This is a short companion piece to what I wrote on Monday. I didn't want to leave like that and so this post was written *superhero pose*
I am a kick-ass writer. Excuse my language, but I need to say that again. I am a kick-ass writer.
I know it sounds a little odd, but don’t worry I only really ever say that phrase in my head. I do say it many times to be honest.
Like all writers, I get crushed by self-doubt and fear. It’s enough that I really can’t even think about writing when those negative feelings are present. It usually occurs in cycle so I’m good about knowing when a mood like that’s going to turn up. And while I haven’t found a cure, I’ve found pretty good way of staving it off or at least reducing the blow.
It’s with that simple statement: I am a kick-ass writer.
Henry Ford said “Whether you are or you aren’t—you’re right.” Well I applied that to my fears and doubts about being a writer. So whenever I feel self-doubt, I deny it with the fact that I am a kick-ass writer. I repeat that phrase until I have some momentum and I can smile.

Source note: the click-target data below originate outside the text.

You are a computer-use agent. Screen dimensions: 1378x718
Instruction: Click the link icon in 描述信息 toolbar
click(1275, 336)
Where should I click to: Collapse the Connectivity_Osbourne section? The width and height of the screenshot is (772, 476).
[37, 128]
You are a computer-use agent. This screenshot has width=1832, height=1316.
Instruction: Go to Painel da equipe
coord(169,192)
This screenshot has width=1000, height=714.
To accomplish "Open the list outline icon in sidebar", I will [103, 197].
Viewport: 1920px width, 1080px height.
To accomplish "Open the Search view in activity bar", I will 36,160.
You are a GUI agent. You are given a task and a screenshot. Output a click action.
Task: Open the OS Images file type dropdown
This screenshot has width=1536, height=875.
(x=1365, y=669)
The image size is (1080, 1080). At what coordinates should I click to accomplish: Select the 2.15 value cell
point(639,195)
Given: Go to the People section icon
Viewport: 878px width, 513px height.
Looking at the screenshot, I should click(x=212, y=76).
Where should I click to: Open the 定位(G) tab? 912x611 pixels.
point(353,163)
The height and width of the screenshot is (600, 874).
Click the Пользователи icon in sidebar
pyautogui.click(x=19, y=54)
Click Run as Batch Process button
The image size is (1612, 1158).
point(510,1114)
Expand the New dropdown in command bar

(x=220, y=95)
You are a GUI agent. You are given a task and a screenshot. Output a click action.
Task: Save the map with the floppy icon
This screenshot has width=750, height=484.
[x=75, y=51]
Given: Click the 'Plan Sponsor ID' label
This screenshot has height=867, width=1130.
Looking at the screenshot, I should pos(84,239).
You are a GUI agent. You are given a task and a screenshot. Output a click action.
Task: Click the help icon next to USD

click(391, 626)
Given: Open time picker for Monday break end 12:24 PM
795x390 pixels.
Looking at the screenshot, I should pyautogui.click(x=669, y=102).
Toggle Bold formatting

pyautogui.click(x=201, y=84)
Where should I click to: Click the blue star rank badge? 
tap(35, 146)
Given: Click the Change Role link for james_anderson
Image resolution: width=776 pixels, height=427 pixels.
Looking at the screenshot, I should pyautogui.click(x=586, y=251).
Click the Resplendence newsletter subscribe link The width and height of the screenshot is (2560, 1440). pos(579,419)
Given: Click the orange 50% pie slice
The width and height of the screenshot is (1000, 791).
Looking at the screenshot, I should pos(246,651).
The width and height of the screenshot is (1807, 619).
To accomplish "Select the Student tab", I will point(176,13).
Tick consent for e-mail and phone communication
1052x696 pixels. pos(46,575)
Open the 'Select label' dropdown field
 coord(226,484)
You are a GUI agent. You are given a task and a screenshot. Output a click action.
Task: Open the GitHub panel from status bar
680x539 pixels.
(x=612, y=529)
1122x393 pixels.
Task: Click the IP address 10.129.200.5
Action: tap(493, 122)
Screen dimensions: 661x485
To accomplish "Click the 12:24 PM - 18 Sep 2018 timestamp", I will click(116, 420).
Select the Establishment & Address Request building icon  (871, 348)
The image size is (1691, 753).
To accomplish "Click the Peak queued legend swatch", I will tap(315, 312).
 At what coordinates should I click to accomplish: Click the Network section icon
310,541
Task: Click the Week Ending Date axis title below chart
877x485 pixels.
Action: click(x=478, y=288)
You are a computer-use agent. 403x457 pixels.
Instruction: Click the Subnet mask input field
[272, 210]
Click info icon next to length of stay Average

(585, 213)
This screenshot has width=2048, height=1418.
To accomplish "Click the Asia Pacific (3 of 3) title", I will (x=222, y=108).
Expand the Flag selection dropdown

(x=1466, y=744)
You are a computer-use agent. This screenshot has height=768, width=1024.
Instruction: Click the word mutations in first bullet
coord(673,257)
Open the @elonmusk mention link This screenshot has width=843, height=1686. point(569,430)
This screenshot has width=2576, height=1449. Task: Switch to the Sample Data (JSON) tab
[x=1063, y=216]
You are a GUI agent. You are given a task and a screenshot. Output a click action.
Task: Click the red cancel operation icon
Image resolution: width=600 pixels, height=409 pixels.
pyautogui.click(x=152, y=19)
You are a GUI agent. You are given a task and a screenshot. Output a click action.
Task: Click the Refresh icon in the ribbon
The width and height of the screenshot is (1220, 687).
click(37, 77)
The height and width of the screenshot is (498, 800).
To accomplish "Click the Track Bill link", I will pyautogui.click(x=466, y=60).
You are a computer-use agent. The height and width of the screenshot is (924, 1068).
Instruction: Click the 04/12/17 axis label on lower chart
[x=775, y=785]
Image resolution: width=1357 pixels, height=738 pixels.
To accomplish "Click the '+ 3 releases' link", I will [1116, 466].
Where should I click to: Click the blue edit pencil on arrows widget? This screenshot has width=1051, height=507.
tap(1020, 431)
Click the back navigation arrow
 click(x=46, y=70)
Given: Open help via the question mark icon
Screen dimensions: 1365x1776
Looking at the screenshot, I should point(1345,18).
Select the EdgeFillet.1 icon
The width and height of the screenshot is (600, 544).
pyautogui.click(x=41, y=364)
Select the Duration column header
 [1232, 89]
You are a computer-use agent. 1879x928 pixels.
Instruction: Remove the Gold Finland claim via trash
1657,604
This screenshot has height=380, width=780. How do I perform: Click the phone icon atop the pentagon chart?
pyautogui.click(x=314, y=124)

Our expectations and thoughts are a tricky thing. I’m very quick to assume the worst and I’m definitely more pessimistic than optimistic, but I realize with writing, I can’t be that way. Because if I’m feeling pessimistic about my writing, anything I write will be crap. And to ignore the self-doubt and the tiny little voice in my head that says I’m not good enough, I shout back that I am a kick-ass writer. And even though I’m not the best writer, I’m learning. And one day I really am going to be the epitome kick-ass writer. There’s nothing left to it.
But until that day, I’m going to keep repeating that simple statement because it’s going to come true. It’s going to take some time, but I’m going to get there.
Do you guys have a quick way to pull yourself out of the spiral of doubt? Care to share?